_Task requirements_
Please give back the listing below word for word and drop any images.

[Opening Records provided section]

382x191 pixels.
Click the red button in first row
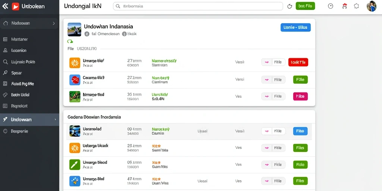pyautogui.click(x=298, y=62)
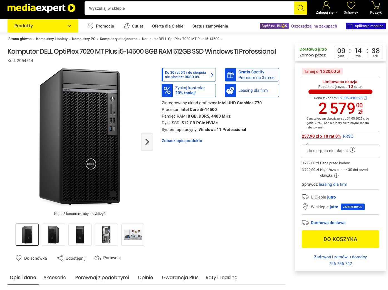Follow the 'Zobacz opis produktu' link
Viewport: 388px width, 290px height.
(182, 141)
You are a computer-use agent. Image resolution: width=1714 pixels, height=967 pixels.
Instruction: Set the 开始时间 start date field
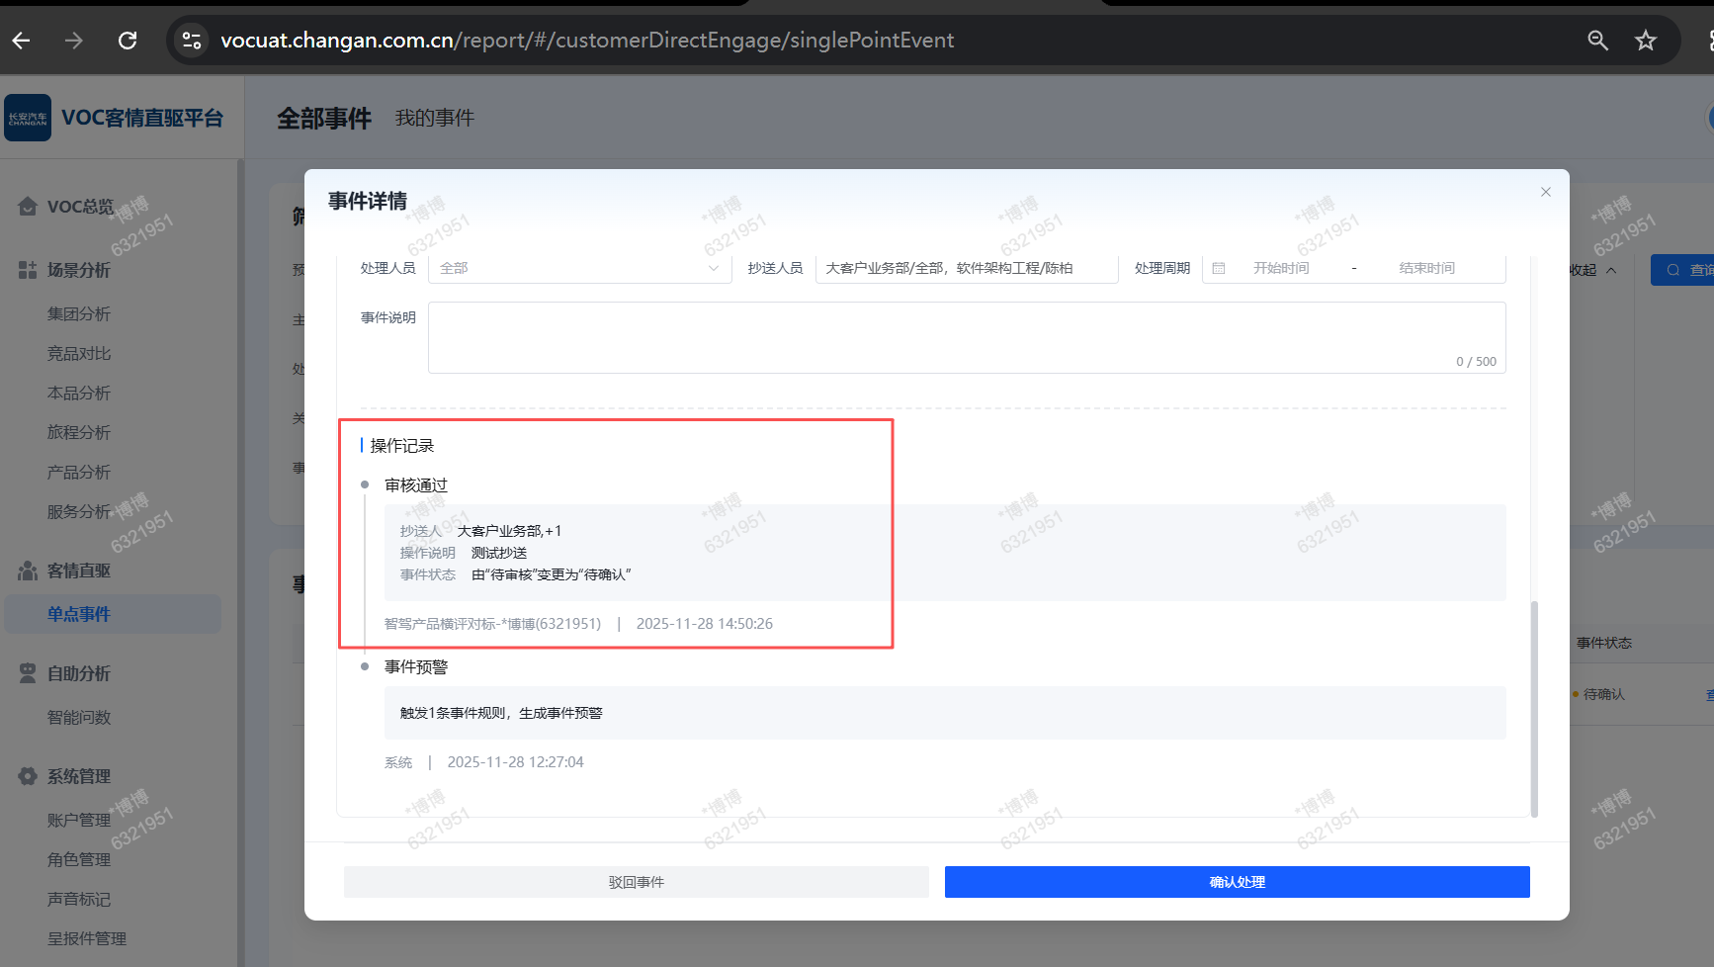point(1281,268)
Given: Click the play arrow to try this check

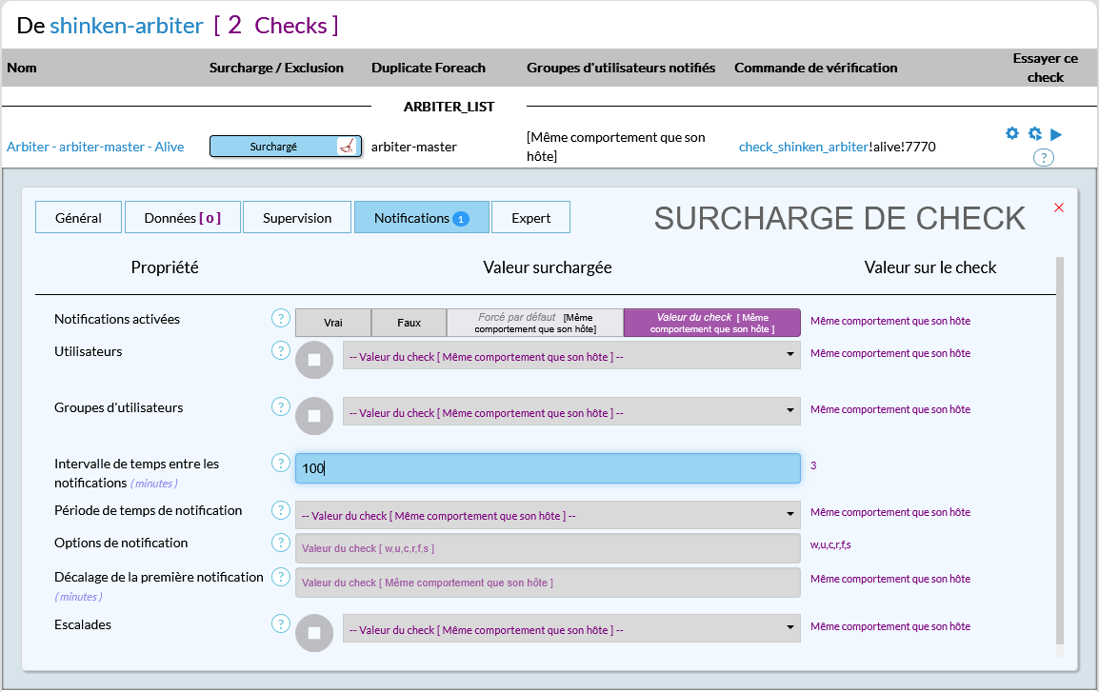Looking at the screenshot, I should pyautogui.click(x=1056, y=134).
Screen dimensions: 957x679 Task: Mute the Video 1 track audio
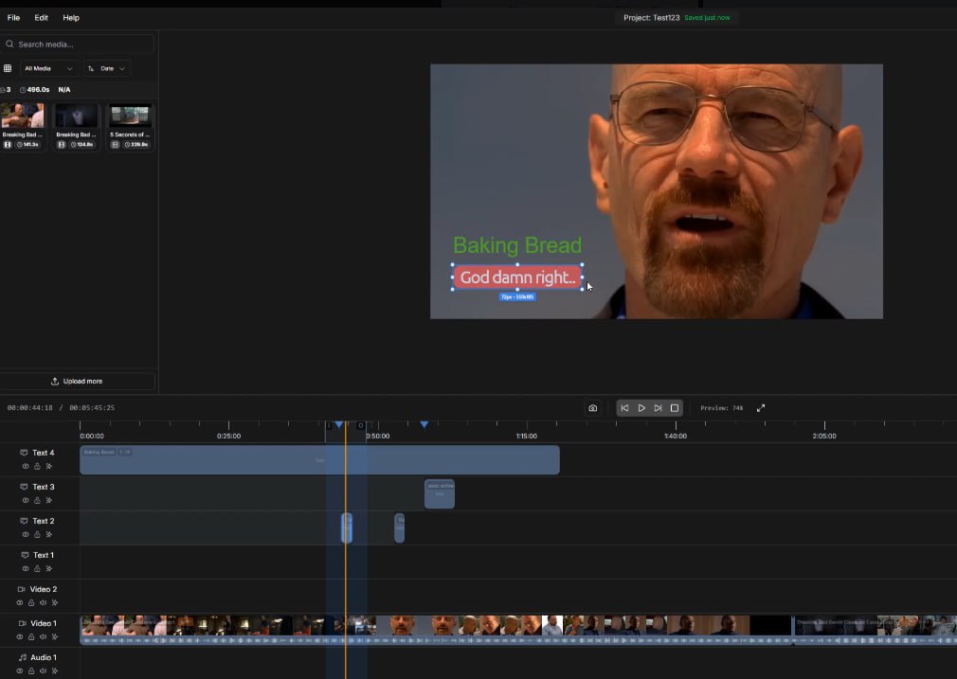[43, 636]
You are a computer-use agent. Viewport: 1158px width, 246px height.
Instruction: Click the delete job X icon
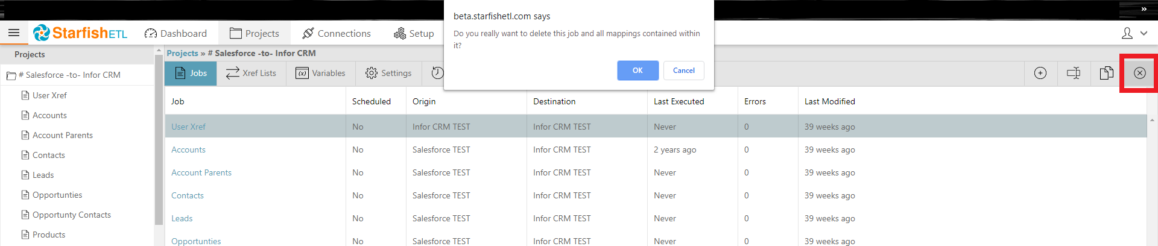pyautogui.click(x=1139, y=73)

[Closing Records provided section]

_Output for this exercise_
382x191 pixels.
Click the red button in first row
pyautogui.click(x=298, y=62)
Follow the 'Zobacz opis produktu' link
Viewport: 388px width, 290px height.
(182, 141)
You are a computer-use agent. Image resolution: width=1714 pixels, height=967 pixels.
Instruction: Set the 开始时间 start date field
point(1281,268)
Given: Click the play arrow to try this check

Looking at the screenshot, I should pyautogui.click(x=1056, y=134).
Screen dimensions: 957x679 Task: Mute the Video 1 track audio
[43, 636]
You are a computer-use agent. Viewport: 1158px width, 246px height.
Instruction: Click the delete job X icon
pyautogui.click(x=1139, y=73)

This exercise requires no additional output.